## [Source]
Tuesday, April 12, 2011

Dressage and all it entails

Mary Hanna with Limbo
I have followed such esteemed riders as the Roycrofts,
Andrew Hoy,Matt Ryan, Gillian Rolton and Brook Staples
through their Eventing

Dressage: Mary Hanna with Mosaic and then Limbo, 
Rachael Downs and Aphrodite 
and look forward to watching
Hayley Beresford with 13 year old Relampago do Retiro 
 
just to name a few. 



The Olympics, especially, leave me in awe of these 
and I am glued to the television for the duration.
just watching horse and rider as one is amazing.
I did go down to the Sydney 2000 Olympics and
I couldn't decide which events I was going down to see 
but my daughter (who must be obeyed)
decided on Beach Volleyball 
(and 3 others we never did get to) 
as we sat in front of the Sports Illustrated people and spent the rest of our time catching up with what they had seen 
and getting results and comments from their news bus.
Then a shop-a-thon at Bondi
So I missed watching Kirby Park Jester in action
and I have always loved greys!

Jester




Megan Jones and Kirby Park Jester who had been in the dressage top 5 at every major event major event they contested.
(Scores: 72.33%,73% and 66%)








What is Dressage?

A French word that roughly translates as "training" - the basic training of all riding horses (and other animals, for that matter). Dressage and horse riding are among the world's oldest sporting activities.Otherwise known as "Flat Work" Dressage training creates a horse that is more comfortable, safe and easy to ride.

In competitive dressage, riders progress through of tests of ever increasing difficulty. Each test is a set routine of movements designed to show the suppleness, obedience and strength of the horse. Judges award marks for the quality and precision of the performance and also give collective marks for horse and rider.

Hence the nightmare begins for me to understand, comprehend and come to grips with all this.

So here we go:

Start here

then if still not totally confused


Still with me, you are a trouper, now for some more heavy work
The Object and General Principles of Dressage

The object of dressage is the harmonious development of the physique and ability of the horse. As a result it makes the horse calm, supple, loose and flexible, but also confident, attentive and keen, thus achieving perfect understanding with the rider.

These qualities are revealed by:

    * The freedom and regularity of the paces
    * The harmony, lightness and ease of the movements
    * The lightness of the forehand and the engagement of the hind quarters, originating in a lively impulsion
    * The acceptance of the bridle with submissiveness throughout and without any tenseness or resistance.

The horse thus gives the impression of doing of its own accord what is required of it. Confident and attentive the horse submits generously to the control of the rider, remaining absolutely straight in any movement on a straight line and bending accordingly when moving on curved lines.

The walk is regular, free and unconstrained. The trot is free, supple, regular, sustained and active. The canter is united, light and cadenced. The quarters are never inactive or sluggish. They respond to the slightest indication of the rider and thereby give life and spirit to all the rest of the body.

By virtue of a lively impulsion with the suppleness of the joints, free from the paralysing effects of resistance, the horse obeys willingly and without hesitation and responds to the various aids calmly and with precision, displaying a natural axial harmonious balance both physically and mentally.

## [Data section]
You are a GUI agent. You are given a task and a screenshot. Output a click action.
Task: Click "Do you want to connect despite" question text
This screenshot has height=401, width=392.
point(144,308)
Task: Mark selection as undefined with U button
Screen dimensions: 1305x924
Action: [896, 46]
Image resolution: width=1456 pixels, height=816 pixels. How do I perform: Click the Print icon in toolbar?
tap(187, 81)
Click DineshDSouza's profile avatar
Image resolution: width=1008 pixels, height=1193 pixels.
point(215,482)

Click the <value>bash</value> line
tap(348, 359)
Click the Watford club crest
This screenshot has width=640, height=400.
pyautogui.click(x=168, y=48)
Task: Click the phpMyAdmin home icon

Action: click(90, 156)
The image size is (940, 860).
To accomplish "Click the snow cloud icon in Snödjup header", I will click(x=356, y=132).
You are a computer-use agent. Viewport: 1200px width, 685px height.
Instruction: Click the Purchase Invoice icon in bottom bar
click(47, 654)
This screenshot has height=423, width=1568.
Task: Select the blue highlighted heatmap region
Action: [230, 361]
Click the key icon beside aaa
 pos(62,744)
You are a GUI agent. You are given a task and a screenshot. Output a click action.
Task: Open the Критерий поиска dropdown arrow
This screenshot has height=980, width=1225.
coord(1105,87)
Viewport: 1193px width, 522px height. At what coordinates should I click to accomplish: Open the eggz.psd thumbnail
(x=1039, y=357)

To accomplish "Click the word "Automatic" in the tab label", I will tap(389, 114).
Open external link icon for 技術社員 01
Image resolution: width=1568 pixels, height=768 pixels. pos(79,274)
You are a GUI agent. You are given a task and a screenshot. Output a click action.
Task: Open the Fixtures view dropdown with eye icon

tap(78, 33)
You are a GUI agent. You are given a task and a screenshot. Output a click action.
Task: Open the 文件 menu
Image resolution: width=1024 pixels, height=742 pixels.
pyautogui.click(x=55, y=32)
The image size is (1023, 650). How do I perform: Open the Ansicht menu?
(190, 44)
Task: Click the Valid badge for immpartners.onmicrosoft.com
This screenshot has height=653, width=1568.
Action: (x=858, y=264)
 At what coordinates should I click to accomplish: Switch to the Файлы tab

## [Set of tasks]
- A) According to the dressage post, what does the French word "dressage" roughly translate as?
- B) From the dressage post, write out word for word the stretch from "The horse thus" through "physically and mentally.".
The entries above are separate material from the dressage post.

## [Outputs for the tasks]
- A) It roughly translates as "training."

- B)
The horse thus gives the impression of doing of its own accord what is required of it. Confident and attentive the horse submits generously to the control of the rider, remaining absolutely straight in any movement on a straight line and bending accordingly when moving on curved lines.

The walk is regular, free and unconstrained. The trot is free, supple, regular, sustained and active. The canter is united, light and cadenced. The quarters are never inactive or sluggish. They respond to the slightest indication of the rider and thereby give life and spirit to all the rest of the body.

By virtue of a lively impulsion with the suppleness of the joints, free from the paralysing effects of resistance, the horse obeys willingly and without hesitation and responds to the various aids calmly and with precision, displaying a natural axial harmonious balance both physically and mentally.